O ativista defende que o governo deveria investir em meios não letais, como escudos, gás lacrimogêneo e jatos de água, para reduzir a dependência do uso de armas de fogo em situações civis. "Não é matar que deve interessar à polícia, mas sim dispersar, imobilizar e deter quando necessário."
"A polícia não pode perseguir com arma alguém que não representa perigo. Deve usar-se a arma como último recurso, sobretudo quando se sentir que há uma ameaça, e esse não era o caso: era uma viatura a transportar muita gente, e como é que o agente disparou?”, questionou.
Quebra de confiança pública
Gamito dos Santos, da associação Koshukuro, destacou a impunidade como fator que alimenta a repetição de abusos. "A impunidade que reina no seio da polícia e a perceção de que tudo o que ela faz é pela pátria, é pelo Estado, levam a que os agentes se achem donos de tudo e de todos e a Procuradoria permanece em silêncio. Isso mina a confiança da população nas instituições do Estado”, denunciou.

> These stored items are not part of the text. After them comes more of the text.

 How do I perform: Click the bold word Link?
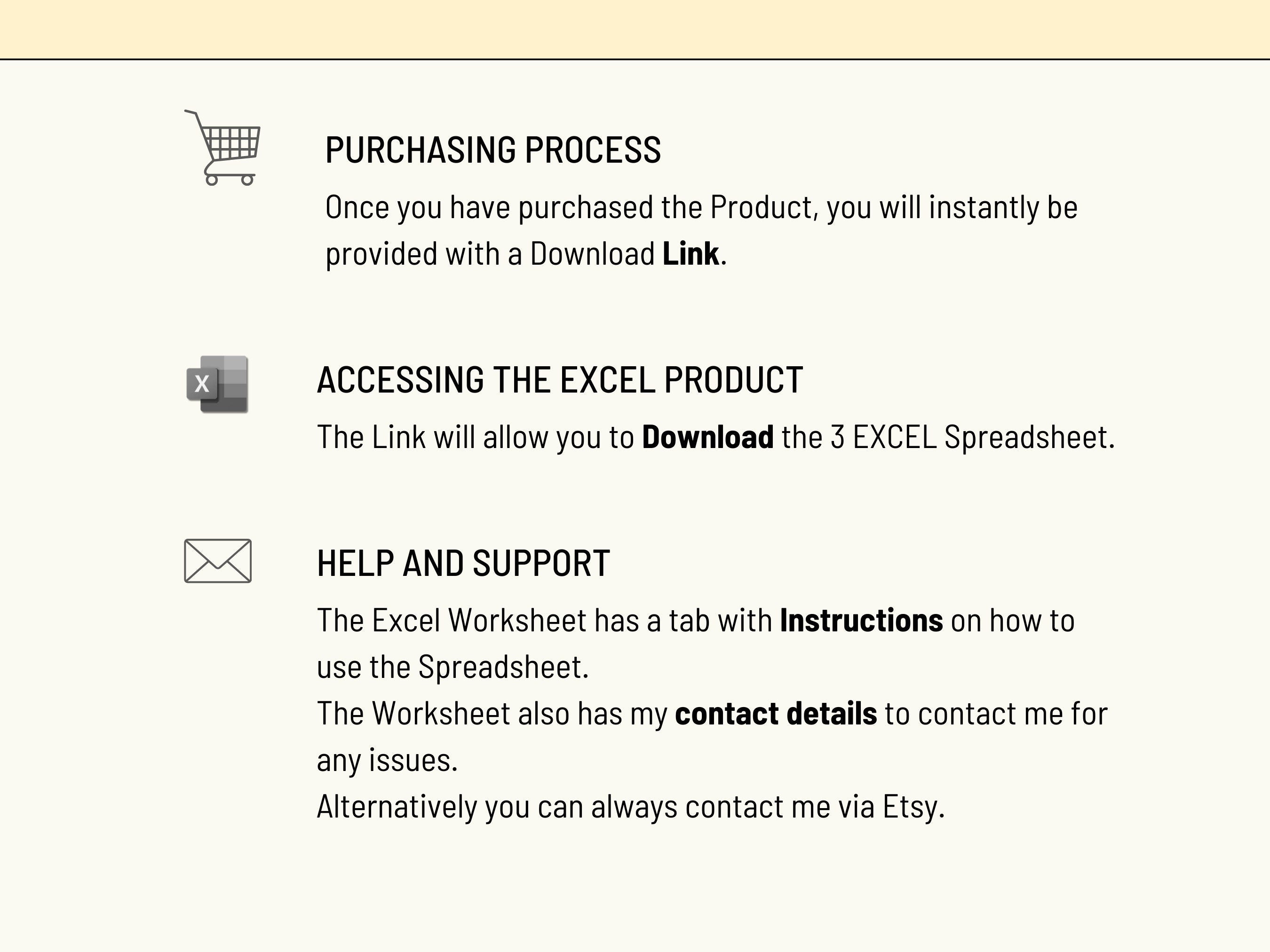point(690,254)
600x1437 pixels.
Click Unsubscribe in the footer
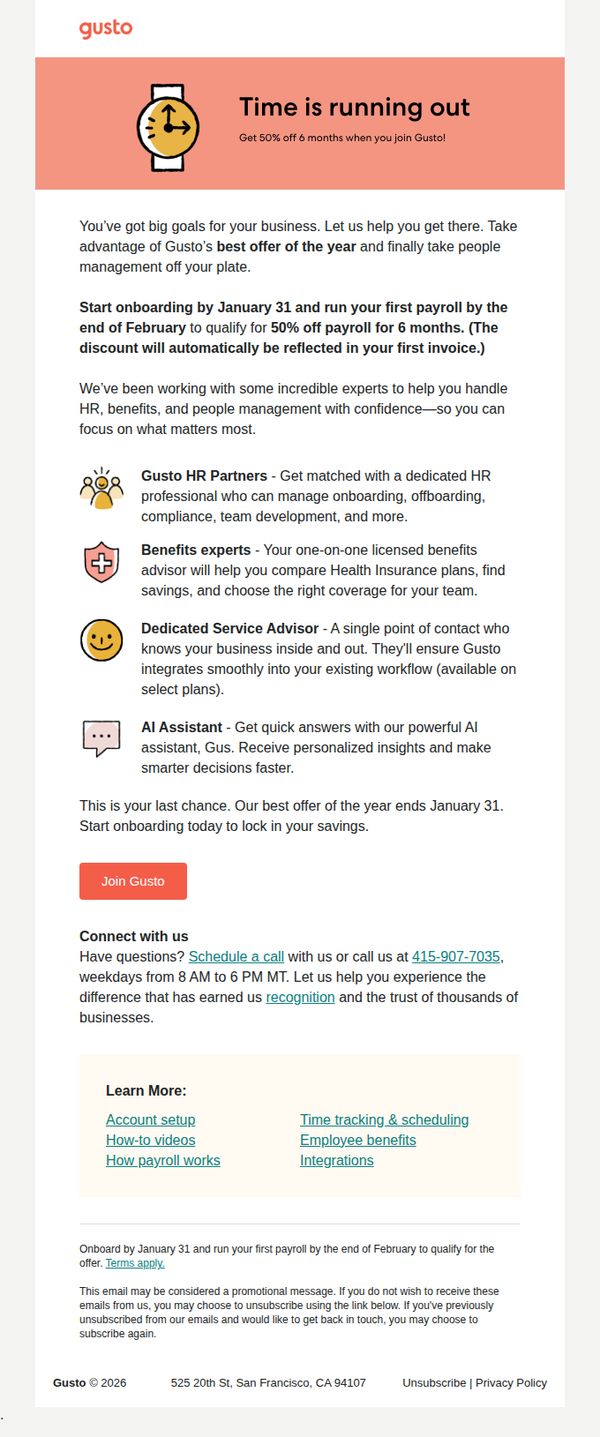pyautogui.click(x=434, y=1383)
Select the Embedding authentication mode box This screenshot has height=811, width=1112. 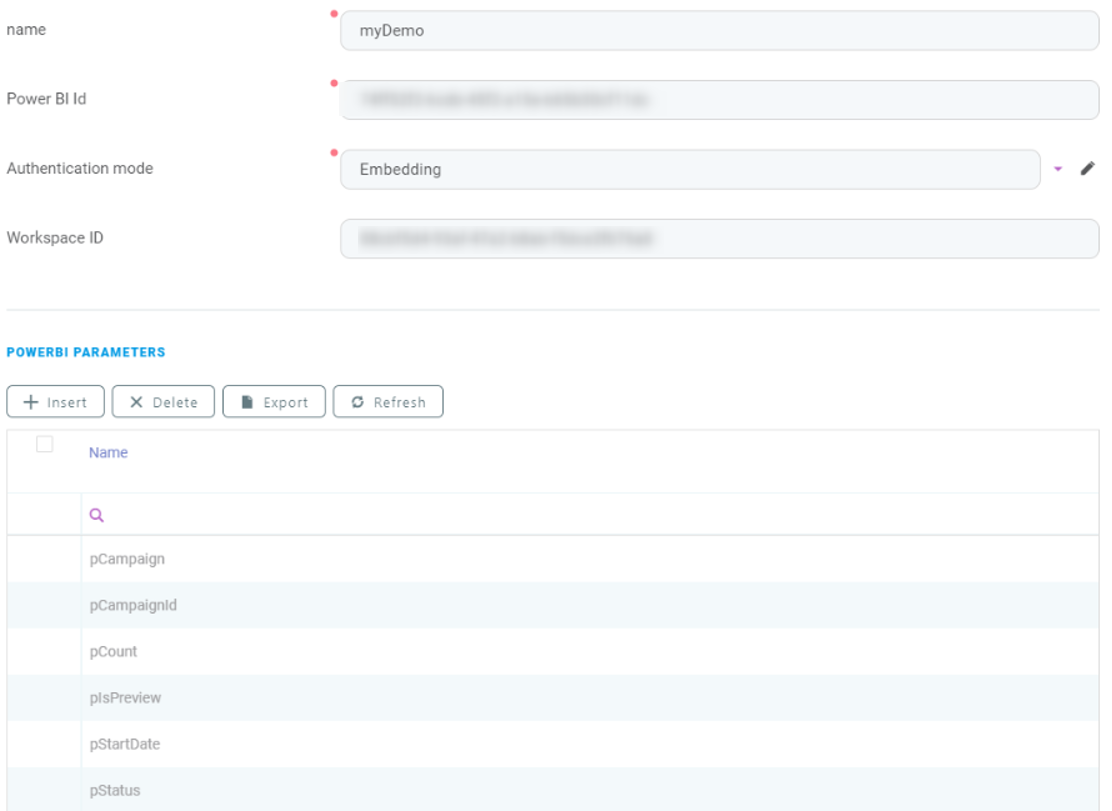pyautogui.click(x=690, y=169)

O Comando-Geral da Polícia anunciou a abertura de uma investigação que poderá culminar na expulsão dos agentes envolvidos e em processos de responsabilização criminal. Para Santos, é fundamental que a sociedade civil acompanhe de perto o andamento desses processos. "Só assim será possível garantir transparência e restaurar a confiança pública”, afirmou.
"Violação grave" dos direitos humanos
A Comissão Nacional dos Direitos Humanos (CNDH) moçambicana disse hoje que a morte a tiro da criança por polícias demonstra uma grave violação dos direitos fundamentais e humanos, condenando também a morte de um dos agentes envolvidos.

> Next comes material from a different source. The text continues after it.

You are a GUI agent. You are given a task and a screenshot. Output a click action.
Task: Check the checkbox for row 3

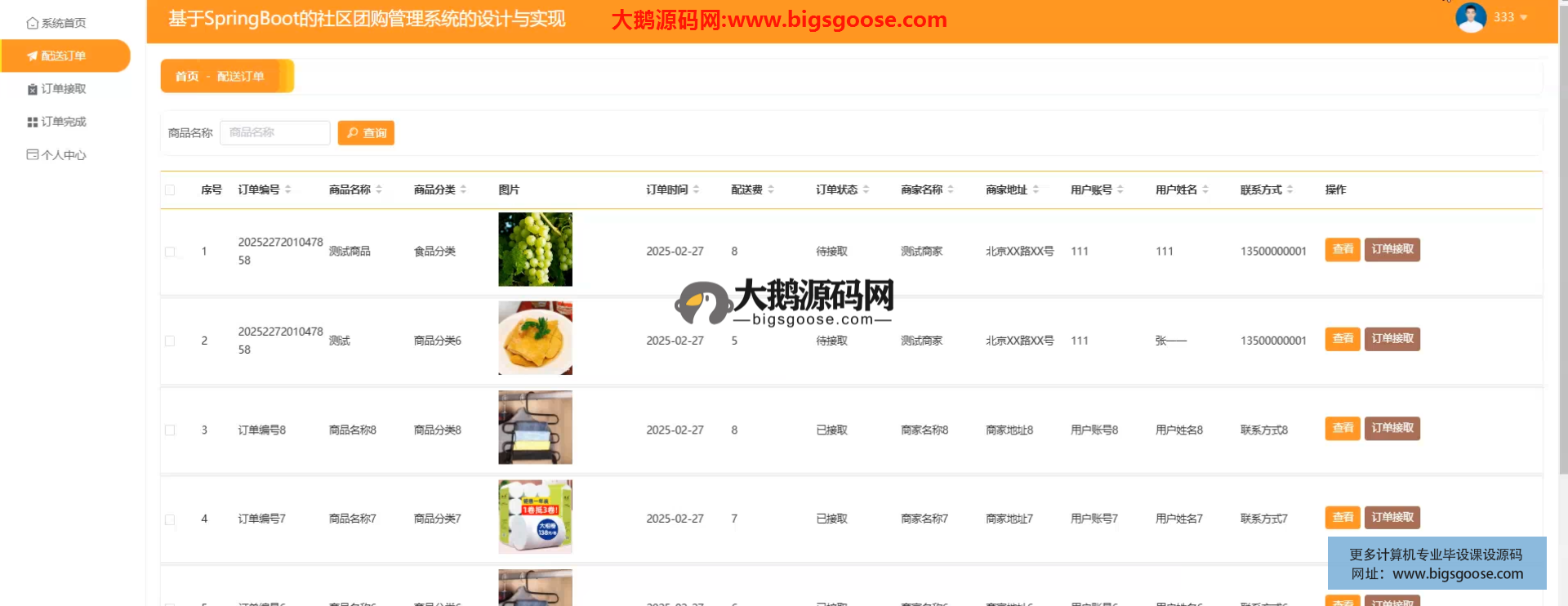170,430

"A Comissão Nacional dos Direitos Humanos condena o uso desproporcional da força, comportamento que deve ser evitado e eliminado na atuação da PRM", refere-se no documento.
Em comunicado, a comissão referiu que a atitude da Polícia da República de Moçambique (PRM) contraria os princípios de necessidade, razoabilidade e proporcionalidade de meios e "consubstancia uma grave violação dos direitos fundamentais e humanos", com destaque para o direito à vida, à integridade física e à segurança pessoal.